Findings from our study suggest that NI Hb monitor can neither replace ABG sampling
(aHb) for Hb estimation nor Hb estimation from laboratory tests. Though both NI and
aHb methods provide immediate Hb values during intraoperative period for Hb estimation,
continuous real time Hb monitoring is the advantage with NI, which is not possible
with aHb since it requires intermittent blood sampling. We also compared both invasive
methods of Hb estimation techniques, LabHb and ABG analysis, and found a good correlation
between the two (correlation coefficient of 0.7040). Hb estimation by NI monitor depends
on the adequacy of blood flow to the finger, which is indirectly reflected by PI.
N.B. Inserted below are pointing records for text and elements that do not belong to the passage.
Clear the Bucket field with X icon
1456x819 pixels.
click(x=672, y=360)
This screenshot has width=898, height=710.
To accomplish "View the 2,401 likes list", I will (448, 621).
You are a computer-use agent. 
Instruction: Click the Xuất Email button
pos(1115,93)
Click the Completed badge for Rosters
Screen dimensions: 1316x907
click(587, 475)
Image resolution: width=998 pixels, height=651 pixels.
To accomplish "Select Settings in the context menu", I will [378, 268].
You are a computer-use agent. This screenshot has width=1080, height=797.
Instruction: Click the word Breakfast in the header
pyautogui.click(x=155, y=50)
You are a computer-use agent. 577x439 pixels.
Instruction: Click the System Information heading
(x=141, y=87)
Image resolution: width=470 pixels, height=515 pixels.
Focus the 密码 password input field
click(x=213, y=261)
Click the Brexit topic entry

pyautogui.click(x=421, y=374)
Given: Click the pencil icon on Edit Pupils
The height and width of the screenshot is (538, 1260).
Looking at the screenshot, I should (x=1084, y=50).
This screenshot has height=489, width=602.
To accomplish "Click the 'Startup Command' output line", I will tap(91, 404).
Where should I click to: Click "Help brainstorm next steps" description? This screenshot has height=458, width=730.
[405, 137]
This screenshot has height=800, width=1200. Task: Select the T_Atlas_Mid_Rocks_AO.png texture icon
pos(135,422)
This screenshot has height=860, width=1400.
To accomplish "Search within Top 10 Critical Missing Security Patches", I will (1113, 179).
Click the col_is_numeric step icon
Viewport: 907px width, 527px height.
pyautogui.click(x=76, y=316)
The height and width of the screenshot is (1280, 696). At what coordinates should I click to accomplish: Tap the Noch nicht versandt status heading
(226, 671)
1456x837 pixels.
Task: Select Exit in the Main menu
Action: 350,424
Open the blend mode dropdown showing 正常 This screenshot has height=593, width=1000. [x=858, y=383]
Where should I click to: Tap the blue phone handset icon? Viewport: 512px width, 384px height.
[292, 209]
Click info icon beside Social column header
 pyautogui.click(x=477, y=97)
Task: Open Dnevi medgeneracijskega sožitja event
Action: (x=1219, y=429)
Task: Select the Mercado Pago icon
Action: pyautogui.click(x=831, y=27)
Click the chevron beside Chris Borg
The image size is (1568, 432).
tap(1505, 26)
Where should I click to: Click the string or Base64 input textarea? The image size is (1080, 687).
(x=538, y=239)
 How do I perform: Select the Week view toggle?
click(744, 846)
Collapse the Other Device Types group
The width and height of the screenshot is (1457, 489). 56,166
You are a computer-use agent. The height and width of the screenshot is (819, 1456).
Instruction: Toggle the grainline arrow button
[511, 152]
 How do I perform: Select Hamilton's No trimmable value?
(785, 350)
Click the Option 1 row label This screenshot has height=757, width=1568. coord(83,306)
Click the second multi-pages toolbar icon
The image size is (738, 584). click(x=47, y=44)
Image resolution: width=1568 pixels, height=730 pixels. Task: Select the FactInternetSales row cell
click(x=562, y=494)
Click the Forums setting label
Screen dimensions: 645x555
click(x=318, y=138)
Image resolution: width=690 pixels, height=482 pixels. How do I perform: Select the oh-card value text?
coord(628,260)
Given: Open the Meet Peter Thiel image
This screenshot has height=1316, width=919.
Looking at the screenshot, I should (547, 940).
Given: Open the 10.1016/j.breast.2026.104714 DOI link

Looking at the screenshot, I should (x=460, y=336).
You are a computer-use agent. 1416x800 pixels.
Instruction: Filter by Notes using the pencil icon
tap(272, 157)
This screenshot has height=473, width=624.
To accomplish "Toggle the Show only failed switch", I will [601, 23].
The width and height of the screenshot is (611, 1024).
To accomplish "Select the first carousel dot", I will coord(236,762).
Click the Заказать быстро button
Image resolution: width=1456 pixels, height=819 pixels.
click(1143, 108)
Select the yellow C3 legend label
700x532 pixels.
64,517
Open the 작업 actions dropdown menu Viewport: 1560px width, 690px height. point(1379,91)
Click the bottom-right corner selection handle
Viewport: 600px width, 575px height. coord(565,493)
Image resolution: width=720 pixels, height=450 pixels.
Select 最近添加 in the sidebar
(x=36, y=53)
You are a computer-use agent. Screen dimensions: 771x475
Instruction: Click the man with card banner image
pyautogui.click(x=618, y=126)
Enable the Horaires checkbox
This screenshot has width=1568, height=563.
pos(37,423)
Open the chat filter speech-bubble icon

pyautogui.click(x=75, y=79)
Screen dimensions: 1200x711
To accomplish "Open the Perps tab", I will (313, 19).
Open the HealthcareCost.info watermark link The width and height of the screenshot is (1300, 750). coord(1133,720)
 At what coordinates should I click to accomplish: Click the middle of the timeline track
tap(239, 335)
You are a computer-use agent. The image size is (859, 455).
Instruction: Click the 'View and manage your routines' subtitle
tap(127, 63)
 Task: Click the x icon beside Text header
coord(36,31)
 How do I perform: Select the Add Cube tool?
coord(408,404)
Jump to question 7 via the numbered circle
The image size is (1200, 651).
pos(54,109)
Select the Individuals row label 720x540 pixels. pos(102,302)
PI is a calculated value, which is displayed on NI monitor, and Hb values displayed
on monitor with PI values of < 1.4 are not considered reliable. The alteration in
finger perfusion either underestimates or overestimates the true Hb values depending
on the decreased or increased tissue perfusion. So, PI is an important clinical indicator
of actual Hb values on NI monitor. According to Khanna et al, NI Hb monitor does not
have sufficient accuracy to minimize the need for invasive Hb monitoring, which includes
both ABG and laboratory sample.[4] One limitation of their study was that they could not use NI monitor properly in
8 patients out of 30 due to PI value < 1.4. Throughout surgery in our study, all patients
had PI values >1.4. In contrast, Vora and Desai conducted a study that was performed
in the intensive care unit and compared transcutaneously spectroscopically NI measured
Hb values with venous Hb values. They concluded that there is a good relation between
the two methods for measuring Hb. However, authors further concluded that larger studies
are required to validate this NI method in those with conditions that affect the perfusion.[5] Joseph et al observed that the NI Hb monitoring was found to have excellent correlation
with invasive Hb measurement in trauma patients, and its application allows immediate
and accurate Hb measurement.[6] In our study, we found a poor correlation between Hb values by invasive and NI Hb
monitoring methods; however, the main difference between ours and their study was
that they compared LabHb and NI, whereas in our study, we compared two invasive methods
(aHb and LabHb) of Hb estimation with NI Hb estimation method. Another difference
was the patient population that in our study included non-traumatic patients. In another
study by Applegate et al, they compared NI, aHb, and arterial finger stick blood with
LabHb and observed that all three methods provided similar intraoperative guidance
regarding increase or decrease in Hb value, whereas these cannot be used for guide
transfusion decision making.[7] Butwick et al reported that despite a significant correlation between NI and laboratory
Hb values, NI monitor overestimated Hb values compared with laboratory Hb values.[8] We also observed the same trend of higher Hb values with NI compared with laboratory
Hb. However, NI always overestimated Hb values at different time points compared with
arterial Hb values. In our study, LabHb values were the lowest when compared with
NI and aHb values.
Conclusion
From our study, we conclude that NI method of Hb estimation may be successfully used
in clinical practice; however, this method cannot replace the invasive Hb estimation
methods such as ABG analysis and laboratory method of Hb estimation. More trials are
required to find out the accuracy between noninvasive method of Hb estimation and
invasive methods of Hb estimation. Inclusion of NI method of Hb estimation in standard
monitor list could be helpful in instantaneous assessment of blood loss and guiding
blood transfusion therapy in patients at risk of bleeding.